This annex incorporates all of the vdm-sl value and type definitions together with an explanation of their function in the language model.

C.1 Values

The value of tokens in a vdm-sl model expresses some concept which the functions and operations of an explicit version of the model - encapsulating the run-time semantics ('m-' meaning functions) - must define. The descriptive notes attached to each token value and group form a natural language description of the meta-semantics involved.

values
  1. The first group of tokens is used to model the uses (see the Accesses type) to which some entity may be put.
  2. The four tokens below are used to differentiate the various kinds of class which form part of the abstract syntax (see the Class_Kind type).
  3. The kinds of method (ie those which have different semantics) are modelled by the two following tokens.
  4. Sather defines two kinds of literal value which are represented by the two following tokens.
  5. The following single token has an implementation-defined name or translation-time defined name not defined by the Sather language but which an implementer is required to specify, either as a fixed name or as being determinable by the implementation when a program is actually implemented.
  6. The next single token is the model value of void - ie no value at all.
  7. The next pair of tokens give the model values of the Bit type.
  8. The following pair of tokens provide model values for the Boolean type.
  9. The following single token models the name of the assign feature. While this is merely a method in the conventional sense, it has a fixed semantic model of its operation - fixed by the Sather language to mean providing a value to some object - which that object retains until some other value may be assigned to it. It uses conventional store semantics.
  10. The following group of tokens identifies those which name routines or iterators built-in to the Sather language, not returning a value. See the Built_in_Name type for details.
  11. The following group of tokens identifies those which name routines built-in to the Sather language which return a value. See the Built_in_Exp_Name type for details.

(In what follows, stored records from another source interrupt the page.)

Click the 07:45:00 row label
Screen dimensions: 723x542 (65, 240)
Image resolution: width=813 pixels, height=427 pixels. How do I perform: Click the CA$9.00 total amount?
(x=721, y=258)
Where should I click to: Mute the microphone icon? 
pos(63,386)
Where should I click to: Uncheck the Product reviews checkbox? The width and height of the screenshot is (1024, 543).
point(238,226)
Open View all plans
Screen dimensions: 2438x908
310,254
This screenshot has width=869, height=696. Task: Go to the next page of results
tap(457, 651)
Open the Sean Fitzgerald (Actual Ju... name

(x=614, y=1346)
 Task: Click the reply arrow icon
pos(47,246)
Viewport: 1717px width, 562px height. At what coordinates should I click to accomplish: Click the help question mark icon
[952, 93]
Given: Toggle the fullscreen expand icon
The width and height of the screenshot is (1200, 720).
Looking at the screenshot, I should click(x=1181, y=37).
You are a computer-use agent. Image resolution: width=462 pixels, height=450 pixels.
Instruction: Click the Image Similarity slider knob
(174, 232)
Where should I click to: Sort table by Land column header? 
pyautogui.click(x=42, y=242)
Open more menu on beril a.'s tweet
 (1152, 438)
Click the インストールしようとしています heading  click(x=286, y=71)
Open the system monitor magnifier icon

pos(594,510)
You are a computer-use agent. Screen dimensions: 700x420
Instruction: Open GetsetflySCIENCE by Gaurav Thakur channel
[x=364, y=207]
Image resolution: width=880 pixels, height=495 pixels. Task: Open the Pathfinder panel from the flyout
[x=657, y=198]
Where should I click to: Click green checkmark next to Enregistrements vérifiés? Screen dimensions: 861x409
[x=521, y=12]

C.2 Vdm-sl Object & Type related Types

The types in the vdm-sl model of the Sather language enable the abstract structure of an arbitrary well-formed program to be represented as the abstract syntax. This is a graph/tree structure with no circularities.

Accesses

Accesses is a token type, restricted by the invariant to have one of four possible access values only. It models a kind of use to which a component having this value may be put.

types

Accesses = token
inv acc ==
(acc = Read)
or (acc = Write)
or (acc = Use)
or (acc = Once) ;

Visibility

This type models the set of uses which may be made of an individual feature or argument. If a type feature is marked as private then a set will be empty!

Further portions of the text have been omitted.